▶ TASK PROMPT
Every line from the one containing "1388x868 pixels." through the last line below should be reproduced exactly; please include nothing else.

(Pixel coordinate grounding data)
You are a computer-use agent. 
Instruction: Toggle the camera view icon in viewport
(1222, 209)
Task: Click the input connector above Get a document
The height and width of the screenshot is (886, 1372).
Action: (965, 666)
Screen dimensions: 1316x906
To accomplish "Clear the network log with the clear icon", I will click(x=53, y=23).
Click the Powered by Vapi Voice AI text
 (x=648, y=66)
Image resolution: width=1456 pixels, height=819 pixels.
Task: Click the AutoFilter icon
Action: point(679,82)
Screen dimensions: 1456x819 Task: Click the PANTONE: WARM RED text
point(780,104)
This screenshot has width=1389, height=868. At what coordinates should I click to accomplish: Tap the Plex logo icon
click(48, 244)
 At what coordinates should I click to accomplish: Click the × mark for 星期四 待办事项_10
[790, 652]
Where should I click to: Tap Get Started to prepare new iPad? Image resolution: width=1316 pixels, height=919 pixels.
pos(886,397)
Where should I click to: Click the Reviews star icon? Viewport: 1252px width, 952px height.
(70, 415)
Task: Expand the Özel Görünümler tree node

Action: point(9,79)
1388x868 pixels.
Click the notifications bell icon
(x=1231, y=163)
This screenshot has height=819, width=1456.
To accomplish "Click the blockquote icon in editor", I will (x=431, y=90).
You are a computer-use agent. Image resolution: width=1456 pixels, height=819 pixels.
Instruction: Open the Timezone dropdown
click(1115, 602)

▶ YOUR RESPONSE
1388x868 pixels.
Click the notifications bell icon
(x=1231, y=163)
This screenshot has height=819, width=1456.
To accomplish "Click the blockquote icon in editor", I will (x=431, y=90).
You are a computer-use agent. Image resolution: width=1456 pixels, height=819 pixels.
Instruction: Open the Timezone dropdown
click(1115, 602)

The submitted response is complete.